Parks and Rec calls for moratorium until city's development plan is done

Posted: Thursday, July 17, 2003

City officials might be creating a plan for waterfront development with their right hand while letting development continue unchecked with their left, say members of the Juneau Parks and Recreation Advisory Committee.

The committee this week presented the Juneau Assembly with a request for a moratorium on the permitting and developing of all intertidal, subtidal and near-shore projects between the Douglas Bridge and the little rock dump until the Juneau Waterfront Development Plan has been completed.

The city hired Bermello, Ajamil & Partners, a Florida-based consulting company, to create a long-range waterfront development plan for the waterfront area between the bridge and the smaller of the two rock dumps along Thane Road south of downtown. If adopted by the Juneau Assembly, the plan will guide the development of Juneau's waterfront for the next 20 years.
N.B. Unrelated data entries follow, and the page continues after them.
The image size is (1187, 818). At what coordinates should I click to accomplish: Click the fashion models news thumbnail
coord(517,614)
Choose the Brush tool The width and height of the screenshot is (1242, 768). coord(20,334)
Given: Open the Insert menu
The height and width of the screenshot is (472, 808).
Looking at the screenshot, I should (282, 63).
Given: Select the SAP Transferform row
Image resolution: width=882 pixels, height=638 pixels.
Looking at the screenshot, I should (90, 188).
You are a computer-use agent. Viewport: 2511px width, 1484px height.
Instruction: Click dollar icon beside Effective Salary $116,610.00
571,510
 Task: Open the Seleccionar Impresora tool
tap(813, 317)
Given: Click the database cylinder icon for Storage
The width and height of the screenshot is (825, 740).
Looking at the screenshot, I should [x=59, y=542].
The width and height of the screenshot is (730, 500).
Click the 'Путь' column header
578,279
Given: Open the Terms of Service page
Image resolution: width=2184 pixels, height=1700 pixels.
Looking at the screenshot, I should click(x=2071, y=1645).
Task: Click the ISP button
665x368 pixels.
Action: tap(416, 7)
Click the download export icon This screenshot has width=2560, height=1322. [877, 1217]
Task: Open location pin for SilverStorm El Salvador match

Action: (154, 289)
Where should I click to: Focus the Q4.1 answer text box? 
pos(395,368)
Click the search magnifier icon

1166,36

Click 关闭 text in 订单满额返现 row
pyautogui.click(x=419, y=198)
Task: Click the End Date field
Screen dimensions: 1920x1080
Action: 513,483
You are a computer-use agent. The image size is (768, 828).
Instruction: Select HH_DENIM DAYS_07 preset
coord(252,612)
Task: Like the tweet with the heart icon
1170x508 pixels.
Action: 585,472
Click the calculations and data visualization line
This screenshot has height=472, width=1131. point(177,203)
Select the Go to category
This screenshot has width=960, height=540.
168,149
A rough draft of the plan is expected by early September, and the Assembly hopes to have adopted the plan by the end of the year, said Assembly member Jeannie Johnson.

Members of the Juneau Parks and Recreation Advisory Committee worry that "the waterfront integrity is being compromised without the (waterfront development) plan being adopted," said Alex Lukshin, chairman of the committee. The committee requested the Assembly pass an ordinance to officially establish the moratorium.

"We're not saying permanent, we just said while the plan is being considered, nothing goes on on the waterfront," said Lukshin.

Although no developers are in the process of acquiring permits for projects on the waterfront, nothing would prevent the city from issuing permits for minor waterfront projects while the development plan is being drafted, said Dale Pernula, director of the city's Community Development Department.

"I can understand their concerns," he said. But any major projects, such as a cruise ship dock at Gold Creek, would require a conditional use permit - a process that allows for considerable public input.

The Jacobsen Dock, which will accommodate ships up to 1,000 feet long near the larger rock dump closer to downtown, already has been granted a conditional use permit by the city.

Richard Knapp, chairman of the Juneau Docks and Harbors Board and of the Juneau Port Development Committee, said the Parks and Recreation Advisory Committee's request is unnecessary.

"I don't think anything of any significance at all is going to happen until that waterfront plan is finished anyway," Knapp said. "... I don't think you can look forward to all of a sudden having cranes and dredges being out there within the next couple of weeks."

Assembly member Dale Anderson, also a member of the Port Development Committee, said he would oppose an ordinance to establish the moratorium.

"We are going on the track of putting together this plan and I don't want to micromanage the Planning Commission," he said.

Assembly member Johnson also doubts the need for such an ordinance, but said she would question Pernula at the Port Development Committee meeting at 3 p.m. today for possible waterfront projects that may begin before the waterfront plan is completed.

"At this particular point in time I want to be reassured," Johnson said. "I don't know how long it would take for someone walking into the door with a project to have it approved."